▶ [Tasks]
a) Do the following statements agree with the patent text on fail-safe oxygen delivery below? For each, answer yes or no and quote the words of the text that decide it. (i) Constant flow devices supply oxygen at a fixed rate. (ii) The valves that control oxygen flow are usually operated by air pressure. (iii) The continuous flow mode of the Durkan controller needs electrical power.
b) In the patent text on fail-safe oxygen delivery below, shorten the paragraph beginning "Constant flow devices waste" and keep its main facts.
c) From the patent text on fail-safe oxygen delivery below, copy out the stretch from "More specifically, this" through "to operate properly.".
─── Text for analysis
1. Field of the Invention:
This invention relates generally to fail-safe systems for respirating gas delivery devices which provide pulsed doses of respirating gas to a patient.
More specifically, this invention relates to fail-safe systems which ensure a continuing flow of respirating gas to a patient in the event that a pulse-dose respirating gas delivery system fails to operate properly.
2. Description of Related Art:
It has long been conventional practice to administer supplemental oxygen to patients suffering from chronic obstructive pulmonary diseases and other respiratory ailments. Devices commonly used for oxygen administration deliver a constant flow of oxygen at a fixed rate to a mask placed over the patient's nose and mouth or through a cannula which terminates in nares inserted into the patient's nostrils.
Constant flow devices waste a substantial portion of the oxygen because that oxygen provided during the exhalation and pause phases of the patient's respiratory cycle cannot be used. Consequently, devices have been developed to conserve oxygen by regulating the oxygen flow, turning it on and off, in synchronization with the respiratory cycle. Typically these devices operate by sensing the beginning of an inspiration and delivering pulses or doses of oxygen at a relatively high rate beginning at the start of inspiration but lasting for only a small part of the inspiration period.
The sensors and control circuitry for such devices are ordinarily powered by electricity and require a current source such as a battery. Also, the valves used to control oxygen flow are usually electrically operated solenoid valves. Delivery of oxygen doses will cease in the case of malfunction of the sensor or the control circuitry or the failure of the power source. A delivery failure can have serious adverse effects upon a patient and may even become life-threatening. Consequently, pulse dose oxygen delivery systems typically have some means for switching to a continuous delivery mode upon need.
Pulse dose oxygen systems known in the prior art fall generally into two types; one type employing rate-time metering and the other type employing volumetric metering. An example of a volumetric metering system is shown by appliant's U.S. Pat. No. 4,705,034. The demand oxygen controller developed by Dr. Gerald Durkan, represented for example by his U.S. Pat. Nos. 4,457,303 and 4,462,398, is of the rate-time metering type. It employs in its commercial embodiment a manually operated selector switch which changes the gas delivery between a pulsed and a continuous flow mode. The continuous flow mode requires no electrical power.
──────
─── Record excerpts
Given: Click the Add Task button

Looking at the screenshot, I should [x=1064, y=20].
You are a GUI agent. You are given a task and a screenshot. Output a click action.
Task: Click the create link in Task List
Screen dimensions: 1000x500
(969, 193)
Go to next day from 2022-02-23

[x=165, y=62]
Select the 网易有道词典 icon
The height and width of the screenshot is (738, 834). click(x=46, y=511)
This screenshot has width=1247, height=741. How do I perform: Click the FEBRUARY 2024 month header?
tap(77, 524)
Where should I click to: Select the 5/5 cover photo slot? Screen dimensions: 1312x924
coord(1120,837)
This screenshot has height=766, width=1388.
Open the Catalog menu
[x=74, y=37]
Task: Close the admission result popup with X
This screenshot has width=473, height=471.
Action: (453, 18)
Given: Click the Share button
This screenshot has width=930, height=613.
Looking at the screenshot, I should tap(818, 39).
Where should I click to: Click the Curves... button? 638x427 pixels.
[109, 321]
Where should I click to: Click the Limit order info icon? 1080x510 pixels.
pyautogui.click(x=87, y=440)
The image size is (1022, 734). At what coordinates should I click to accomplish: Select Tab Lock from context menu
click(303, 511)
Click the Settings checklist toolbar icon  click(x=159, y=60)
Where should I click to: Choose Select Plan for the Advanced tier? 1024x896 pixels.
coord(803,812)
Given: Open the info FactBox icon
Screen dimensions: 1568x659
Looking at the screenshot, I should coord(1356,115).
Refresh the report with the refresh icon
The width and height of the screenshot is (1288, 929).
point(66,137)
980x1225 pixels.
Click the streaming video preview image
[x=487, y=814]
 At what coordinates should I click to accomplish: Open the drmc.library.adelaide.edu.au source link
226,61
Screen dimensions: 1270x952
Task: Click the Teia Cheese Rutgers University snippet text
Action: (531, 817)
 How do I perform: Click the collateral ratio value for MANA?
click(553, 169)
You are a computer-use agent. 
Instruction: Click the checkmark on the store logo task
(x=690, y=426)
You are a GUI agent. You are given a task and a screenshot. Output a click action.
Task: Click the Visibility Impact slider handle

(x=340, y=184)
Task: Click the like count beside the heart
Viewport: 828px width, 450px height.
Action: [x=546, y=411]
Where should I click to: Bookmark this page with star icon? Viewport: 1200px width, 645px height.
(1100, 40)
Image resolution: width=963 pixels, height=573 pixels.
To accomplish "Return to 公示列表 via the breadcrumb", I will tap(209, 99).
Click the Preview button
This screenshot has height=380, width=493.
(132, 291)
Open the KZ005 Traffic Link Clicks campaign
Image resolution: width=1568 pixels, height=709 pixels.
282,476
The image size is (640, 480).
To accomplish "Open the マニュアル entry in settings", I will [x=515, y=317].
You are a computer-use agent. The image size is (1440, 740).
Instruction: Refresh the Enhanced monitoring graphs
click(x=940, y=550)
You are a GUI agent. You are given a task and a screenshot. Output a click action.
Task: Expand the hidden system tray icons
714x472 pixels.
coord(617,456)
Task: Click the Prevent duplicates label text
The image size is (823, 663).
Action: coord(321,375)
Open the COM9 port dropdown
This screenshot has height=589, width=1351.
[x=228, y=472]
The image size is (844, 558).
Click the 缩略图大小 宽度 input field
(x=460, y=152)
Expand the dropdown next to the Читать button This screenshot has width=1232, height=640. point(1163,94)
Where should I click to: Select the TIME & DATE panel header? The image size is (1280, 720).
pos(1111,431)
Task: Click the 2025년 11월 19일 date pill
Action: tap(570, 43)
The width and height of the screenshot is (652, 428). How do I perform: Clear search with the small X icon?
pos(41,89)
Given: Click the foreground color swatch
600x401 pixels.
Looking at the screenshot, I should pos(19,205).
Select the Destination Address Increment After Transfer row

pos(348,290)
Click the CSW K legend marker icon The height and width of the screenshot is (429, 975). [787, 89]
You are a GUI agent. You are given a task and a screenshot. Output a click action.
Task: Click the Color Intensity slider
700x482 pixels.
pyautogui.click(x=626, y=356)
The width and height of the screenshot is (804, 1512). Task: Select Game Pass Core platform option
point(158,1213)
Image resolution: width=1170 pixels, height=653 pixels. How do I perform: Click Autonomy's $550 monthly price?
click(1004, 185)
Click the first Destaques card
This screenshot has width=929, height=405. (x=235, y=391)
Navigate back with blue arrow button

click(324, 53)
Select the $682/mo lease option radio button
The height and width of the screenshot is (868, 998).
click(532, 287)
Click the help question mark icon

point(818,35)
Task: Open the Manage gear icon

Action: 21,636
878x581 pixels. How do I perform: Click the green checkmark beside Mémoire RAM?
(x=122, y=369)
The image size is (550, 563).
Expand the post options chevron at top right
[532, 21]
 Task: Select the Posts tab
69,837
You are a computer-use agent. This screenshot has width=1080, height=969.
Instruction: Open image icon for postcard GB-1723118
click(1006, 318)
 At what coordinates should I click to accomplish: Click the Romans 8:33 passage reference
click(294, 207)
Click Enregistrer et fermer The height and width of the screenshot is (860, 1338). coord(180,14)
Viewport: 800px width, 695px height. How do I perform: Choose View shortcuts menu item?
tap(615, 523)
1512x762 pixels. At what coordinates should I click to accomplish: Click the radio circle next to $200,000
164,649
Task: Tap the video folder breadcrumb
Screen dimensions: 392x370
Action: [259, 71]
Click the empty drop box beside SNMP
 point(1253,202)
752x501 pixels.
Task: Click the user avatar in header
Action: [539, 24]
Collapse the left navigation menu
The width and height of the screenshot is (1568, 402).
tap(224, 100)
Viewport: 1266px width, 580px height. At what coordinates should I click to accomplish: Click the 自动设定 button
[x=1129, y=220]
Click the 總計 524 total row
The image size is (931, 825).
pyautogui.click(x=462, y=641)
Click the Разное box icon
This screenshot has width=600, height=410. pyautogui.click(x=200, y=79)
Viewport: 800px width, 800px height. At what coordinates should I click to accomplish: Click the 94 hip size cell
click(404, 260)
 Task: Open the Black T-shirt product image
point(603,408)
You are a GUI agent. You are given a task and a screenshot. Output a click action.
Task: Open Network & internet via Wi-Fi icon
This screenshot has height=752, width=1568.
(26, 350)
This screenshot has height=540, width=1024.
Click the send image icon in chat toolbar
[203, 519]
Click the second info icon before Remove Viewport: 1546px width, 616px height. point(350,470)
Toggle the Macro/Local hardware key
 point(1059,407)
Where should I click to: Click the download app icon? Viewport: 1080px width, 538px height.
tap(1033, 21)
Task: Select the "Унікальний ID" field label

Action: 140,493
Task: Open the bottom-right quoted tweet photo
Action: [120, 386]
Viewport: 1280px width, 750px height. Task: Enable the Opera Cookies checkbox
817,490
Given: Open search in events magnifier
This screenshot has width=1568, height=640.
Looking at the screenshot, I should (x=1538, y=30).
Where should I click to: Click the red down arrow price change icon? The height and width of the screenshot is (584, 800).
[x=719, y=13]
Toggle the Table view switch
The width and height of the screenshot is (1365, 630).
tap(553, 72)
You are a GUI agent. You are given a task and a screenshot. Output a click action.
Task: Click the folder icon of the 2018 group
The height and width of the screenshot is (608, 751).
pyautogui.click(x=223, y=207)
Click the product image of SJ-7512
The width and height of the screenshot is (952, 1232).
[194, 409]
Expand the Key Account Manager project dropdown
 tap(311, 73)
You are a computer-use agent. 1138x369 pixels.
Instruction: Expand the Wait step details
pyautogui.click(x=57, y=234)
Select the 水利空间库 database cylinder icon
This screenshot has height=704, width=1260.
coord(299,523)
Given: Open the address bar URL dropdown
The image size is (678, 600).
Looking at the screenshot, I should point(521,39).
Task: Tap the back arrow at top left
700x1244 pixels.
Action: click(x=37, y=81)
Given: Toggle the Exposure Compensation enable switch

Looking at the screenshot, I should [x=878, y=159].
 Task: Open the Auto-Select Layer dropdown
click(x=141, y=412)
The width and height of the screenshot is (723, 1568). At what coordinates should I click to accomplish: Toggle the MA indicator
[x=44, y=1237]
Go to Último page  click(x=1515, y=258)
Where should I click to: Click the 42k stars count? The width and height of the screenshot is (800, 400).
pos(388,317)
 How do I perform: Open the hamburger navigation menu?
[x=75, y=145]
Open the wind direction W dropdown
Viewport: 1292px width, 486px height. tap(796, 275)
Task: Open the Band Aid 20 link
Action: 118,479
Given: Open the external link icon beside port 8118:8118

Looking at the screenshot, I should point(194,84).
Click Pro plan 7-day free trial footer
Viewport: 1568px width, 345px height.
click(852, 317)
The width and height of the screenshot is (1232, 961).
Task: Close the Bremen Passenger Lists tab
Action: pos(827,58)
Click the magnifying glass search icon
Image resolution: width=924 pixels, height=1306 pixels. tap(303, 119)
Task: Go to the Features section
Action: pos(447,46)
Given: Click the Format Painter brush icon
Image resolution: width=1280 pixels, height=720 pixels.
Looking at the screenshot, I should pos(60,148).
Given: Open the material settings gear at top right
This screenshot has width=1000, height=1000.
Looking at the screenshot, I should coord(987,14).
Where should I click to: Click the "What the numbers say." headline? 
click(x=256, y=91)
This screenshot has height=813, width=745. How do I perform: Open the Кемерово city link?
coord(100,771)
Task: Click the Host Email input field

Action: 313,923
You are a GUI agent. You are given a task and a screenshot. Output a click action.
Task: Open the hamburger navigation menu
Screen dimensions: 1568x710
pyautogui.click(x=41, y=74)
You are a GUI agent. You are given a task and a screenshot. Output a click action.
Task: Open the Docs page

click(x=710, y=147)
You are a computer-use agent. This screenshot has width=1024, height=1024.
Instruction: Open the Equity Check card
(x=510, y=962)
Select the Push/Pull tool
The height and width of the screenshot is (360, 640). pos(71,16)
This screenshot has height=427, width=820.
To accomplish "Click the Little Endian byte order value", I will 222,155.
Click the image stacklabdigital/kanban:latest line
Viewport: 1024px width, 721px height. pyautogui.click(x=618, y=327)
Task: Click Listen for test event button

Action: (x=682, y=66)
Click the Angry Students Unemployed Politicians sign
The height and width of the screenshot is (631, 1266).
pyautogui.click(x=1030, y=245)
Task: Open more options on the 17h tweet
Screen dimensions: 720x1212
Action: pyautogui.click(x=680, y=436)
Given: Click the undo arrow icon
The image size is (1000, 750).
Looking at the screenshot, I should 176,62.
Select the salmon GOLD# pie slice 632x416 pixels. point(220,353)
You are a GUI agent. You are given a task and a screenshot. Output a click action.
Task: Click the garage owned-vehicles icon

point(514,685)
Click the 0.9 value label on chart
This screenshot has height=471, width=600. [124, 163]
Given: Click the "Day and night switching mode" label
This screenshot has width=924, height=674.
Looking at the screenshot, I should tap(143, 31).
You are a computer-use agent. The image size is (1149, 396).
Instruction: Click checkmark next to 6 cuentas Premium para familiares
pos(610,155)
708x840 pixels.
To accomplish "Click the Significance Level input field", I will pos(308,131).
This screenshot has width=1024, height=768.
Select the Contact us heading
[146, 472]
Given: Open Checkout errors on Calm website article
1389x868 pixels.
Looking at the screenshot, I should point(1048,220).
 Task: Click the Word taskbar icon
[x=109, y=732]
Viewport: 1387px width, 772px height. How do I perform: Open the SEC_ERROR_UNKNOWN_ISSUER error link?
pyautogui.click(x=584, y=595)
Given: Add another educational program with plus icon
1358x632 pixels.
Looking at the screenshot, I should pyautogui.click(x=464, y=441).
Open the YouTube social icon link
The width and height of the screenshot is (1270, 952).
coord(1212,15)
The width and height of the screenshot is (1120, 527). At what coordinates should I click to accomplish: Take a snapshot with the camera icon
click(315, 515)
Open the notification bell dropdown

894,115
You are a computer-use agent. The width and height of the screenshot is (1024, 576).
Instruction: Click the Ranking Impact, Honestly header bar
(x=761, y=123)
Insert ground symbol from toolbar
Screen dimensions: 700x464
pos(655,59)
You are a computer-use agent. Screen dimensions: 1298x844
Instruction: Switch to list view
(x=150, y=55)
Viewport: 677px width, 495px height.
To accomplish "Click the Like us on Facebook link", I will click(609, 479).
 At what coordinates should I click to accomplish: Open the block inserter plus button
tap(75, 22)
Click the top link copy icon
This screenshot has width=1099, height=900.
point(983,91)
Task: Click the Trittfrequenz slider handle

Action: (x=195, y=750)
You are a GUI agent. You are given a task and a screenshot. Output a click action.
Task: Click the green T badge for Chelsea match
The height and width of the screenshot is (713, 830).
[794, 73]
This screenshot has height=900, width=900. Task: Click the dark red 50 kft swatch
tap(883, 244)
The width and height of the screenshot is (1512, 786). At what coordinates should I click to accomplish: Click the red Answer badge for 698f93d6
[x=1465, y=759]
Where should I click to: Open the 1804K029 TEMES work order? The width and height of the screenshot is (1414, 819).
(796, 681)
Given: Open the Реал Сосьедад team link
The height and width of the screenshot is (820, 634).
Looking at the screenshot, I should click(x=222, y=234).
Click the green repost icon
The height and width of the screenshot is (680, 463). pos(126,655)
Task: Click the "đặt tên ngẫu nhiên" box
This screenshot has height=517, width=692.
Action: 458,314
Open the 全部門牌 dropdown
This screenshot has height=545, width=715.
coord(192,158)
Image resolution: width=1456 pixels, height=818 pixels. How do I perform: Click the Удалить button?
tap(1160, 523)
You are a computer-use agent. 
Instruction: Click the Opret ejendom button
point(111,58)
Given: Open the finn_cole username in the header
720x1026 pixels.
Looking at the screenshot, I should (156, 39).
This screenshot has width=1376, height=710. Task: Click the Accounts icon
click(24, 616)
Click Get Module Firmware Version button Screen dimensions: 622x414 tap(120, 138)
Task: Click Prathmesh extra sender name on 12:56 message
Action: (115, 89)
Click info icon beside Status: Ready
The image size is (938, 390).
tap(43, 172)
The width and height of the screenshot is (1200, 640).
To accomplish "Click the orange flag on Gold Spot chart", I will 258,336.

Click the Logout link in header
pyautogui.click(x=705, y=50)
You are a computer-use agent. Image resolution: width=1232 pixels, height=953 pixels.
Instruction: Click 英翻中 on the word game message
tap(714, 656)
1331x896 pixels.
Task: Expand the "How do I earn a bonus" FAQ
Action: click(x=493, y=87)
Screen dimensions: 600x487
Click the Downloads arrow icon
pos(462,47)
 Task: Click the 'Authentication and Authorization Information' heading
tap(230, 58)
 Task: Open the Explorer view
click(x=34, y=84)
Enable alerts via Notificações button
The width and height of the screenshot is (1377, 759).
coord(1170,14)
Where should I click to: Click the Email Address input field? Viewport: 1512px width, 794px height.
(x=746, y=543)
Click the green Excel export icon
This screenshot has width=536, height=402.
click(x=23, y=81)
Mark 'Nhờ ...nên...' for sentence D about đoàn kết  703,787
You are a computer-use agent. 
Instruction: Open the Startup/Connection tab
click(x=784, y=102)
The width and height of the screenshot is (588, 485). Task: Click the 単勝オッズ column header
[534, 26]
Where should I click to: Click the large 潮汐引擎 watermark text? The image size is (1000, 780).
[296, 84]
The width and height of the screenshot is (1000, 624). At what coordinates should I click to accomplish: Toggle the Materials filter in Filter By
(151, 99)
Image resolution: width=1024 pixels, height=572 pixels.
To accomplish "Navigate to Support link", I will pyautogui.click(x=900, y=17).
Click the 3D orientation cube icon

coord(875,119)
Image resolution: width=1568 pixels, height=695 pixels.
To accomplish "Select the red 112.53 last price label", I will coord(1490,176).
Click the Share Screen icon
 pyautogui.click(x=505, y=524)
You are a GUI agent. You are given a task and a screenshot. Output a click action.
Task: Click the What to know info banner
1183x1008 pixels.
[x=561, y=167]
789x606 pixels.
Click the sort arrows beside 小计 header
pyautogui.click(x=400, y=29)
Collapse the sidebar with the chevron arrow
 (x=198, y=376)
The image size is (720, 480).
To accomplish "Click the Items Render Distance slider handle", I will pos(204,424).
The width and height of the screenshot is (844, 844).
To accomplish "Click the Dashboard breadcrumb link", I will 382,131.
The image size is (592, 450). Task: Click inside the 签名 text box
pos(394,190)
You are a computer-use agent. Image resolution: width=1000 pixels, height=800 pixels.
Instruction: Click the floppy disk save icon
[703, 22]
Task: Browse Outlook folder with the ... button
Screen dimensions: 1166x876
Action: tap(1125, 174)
──────
▶ [Expected responses]
a)
(i) Yes: "Devices commonly used for oxygen administration deliver a constant flow of oxygen at a fixed rate."
(ii) No: "the valves used to control oxygen flow are usually electrically operated solenoid valves."
(iii) No: "The continuous flow mode requires no electrical power."

b) Constant flow devices waste much oxygen, because oxygen delivered during exhalation and pauses cannot be used. To save oxygen, newer devices switch the flow on and off in step with breathing. They usually sense when inspiration begins and deliver a brief, high-rate dose that lasts for only a small part of the inspiration.

c)
More specifically, this invention relates to fail-safe systems which ensure a continuing flow of respirating gas to a patient in the event that a pulse-dose respirating gas delivery system fails to operate properly.